(Available records begins)

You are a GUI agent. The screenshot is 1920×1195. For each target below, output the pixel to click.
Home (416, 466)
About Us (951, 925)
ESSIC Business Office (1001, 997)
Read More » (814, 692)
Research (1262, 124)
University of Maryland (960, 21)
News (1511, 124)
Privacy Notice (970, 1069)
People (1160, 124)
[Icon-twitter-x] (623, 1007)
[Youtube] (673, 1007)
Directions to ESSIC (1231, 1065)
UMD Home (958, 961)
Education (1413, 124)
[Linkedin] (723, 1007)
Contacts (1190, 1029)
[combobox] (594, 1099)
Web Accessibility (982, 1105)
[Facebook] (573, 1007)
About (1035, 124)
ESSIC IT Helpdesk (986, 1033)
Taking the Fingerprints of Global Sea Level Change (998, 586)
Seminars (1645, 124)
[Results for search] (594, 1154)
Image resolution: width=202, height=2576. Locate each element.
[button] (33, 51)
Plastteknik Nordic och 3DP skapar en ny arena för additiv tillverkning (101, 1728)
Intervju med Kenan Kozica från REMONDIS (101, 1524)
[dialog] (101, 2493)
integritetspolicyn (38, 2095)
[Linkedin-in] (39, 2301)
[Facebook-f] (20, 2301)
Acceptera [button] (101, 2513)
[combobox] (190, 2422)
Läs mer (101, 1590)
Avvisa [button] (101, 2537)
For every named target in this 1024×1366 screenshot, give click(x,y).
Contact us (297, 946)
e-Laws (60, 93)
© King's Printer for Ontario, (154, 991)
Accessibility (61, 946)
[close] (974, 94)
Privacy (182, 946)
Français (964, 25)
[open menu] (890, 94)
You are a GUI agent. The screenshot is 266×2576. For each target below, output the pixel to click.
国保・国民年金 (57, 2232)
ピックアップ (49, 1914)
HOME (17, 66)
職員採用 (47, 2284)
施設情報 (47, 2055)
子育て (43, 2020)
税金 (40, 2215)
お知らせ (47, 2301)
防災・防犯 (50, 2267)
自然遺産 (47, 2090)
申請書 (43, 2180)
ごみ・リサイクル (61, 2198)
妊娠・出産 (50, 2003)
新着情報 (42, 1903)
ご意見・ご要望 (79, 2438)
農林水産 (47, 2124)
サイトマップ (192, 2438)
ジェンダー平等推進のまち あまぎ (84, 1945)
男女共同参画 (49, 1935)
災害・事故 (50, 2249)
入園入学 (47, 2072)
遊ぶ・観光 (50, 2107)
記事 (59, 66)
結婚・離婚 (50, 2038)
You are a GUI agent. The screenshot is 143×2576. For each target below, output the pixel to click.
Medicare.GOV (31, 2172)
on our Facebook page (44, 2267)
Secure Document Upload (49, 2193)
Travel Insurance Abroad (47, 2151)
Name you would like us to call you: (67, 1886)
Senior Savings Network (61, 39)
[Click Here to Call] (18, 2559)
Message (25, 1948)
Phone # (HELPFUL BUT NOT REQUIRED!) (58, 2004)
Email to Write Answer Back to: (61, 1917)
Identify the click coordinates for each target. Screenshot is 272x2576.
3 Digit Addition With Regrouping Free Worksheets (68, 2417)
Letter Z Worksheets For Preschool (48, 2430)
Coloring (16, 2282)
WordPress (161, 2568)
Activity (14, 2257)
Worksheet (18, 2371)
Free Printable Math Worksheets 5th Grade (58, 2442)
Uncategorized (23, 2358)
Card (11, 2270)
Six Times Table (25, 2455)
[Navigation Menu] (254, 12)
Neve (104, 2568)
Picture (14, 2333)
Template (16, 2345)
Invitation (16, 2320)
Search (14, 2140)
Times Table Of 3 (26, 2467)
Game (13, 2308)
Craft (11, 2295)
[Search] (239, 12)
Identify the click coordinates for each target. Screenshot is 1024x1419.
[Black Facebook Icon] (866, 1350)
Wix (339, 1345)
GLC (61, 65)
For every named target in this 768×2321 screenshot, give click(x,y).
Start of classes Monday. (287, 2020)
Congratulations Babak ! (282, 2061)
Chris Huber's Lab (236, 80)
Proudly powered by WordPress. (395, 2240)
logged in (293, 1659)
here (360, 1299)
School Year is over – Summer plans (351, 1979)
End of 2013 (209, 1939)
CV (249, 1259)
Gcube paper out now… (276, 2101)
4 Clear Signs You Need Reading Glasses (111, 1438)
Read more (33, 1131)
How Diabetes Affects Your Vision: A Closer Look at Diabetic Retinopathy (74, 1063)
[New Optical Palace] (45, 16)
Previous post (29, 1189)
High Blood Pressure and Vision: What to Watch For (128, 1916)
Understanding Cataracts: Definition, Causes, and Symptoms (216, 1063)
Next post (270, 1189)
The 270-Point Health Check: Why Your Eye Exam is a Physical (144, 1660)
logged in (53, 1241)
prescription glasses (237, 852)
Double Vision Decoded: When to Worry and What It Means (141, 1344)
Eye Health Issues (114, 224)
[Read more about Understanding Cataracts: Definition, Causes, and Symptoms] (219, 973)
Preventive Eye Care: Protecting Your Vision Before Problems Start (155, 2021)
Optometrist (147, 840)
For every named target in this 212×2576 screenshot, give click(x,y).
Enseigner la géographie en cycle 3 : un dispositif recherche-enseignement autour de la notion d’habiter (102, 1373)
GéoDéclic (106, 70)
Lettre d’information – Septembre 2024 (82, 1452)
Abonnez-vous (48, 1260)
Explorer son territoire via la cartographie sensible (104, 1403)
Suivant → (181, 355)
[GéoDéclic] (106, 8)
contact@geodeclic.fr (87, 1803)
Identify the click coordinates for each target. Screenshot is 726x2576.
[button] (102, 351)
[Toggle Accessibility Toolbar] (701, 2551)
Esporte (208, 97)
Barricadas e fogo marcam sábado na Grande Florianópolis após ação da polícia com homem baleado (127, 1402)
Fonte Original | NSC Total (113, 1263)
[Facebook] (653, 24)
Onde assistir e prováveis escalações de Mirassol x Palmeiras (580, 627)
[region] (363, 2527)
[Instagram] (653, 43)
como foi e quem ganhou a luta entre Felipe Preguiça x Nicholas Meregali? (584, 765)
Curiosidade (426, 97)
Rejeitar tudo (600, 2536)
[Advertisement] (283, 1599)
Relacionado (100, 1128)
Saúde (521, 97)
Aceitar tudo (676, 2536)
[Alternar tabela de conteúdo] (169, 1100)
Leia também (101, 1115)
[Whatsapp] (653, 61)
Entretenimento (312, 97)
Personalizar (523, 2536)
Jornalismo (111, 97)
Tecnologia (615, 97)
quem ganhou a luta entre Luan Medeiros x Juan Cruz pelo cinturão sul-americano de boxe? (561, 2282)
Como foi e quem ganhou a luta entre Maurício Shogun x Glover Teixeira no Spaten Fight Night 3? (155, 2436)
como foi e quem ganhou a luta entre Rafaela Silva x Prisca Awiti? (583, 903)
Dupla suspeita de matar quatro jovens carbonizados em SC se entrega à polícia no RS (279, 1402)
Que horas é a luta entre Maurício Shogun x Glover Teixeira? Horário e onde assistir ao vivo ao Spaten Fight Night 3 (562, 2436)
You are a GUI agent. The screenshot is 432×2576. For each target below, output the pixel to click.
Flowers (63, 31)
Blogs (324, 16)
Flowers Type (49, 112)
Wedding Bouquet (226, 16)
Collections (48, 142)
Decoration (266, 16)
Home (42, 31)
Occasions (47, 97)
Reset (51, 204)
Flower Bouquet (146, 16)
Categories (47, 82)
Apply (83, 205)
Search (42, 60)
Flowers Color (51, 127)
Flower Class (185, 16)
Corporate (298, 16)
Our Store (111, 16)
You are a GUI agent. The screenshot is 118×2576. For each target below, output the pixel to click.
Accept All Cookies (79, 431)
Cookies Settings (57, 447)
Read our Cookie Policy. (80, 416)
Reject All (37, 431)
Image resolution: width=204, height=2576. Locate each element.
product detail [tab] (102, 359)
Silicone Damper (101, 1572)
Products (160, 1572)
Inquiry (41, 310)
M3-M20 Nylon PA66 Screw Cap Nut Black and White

(Available records ends)

> [Task objective]:
Copy each line above that contains the string "resolution".

> [Reply]:
Image resolution: width=202, height=2576. Locate each element.
Image resolution: width=204, height=2576. Locate each element.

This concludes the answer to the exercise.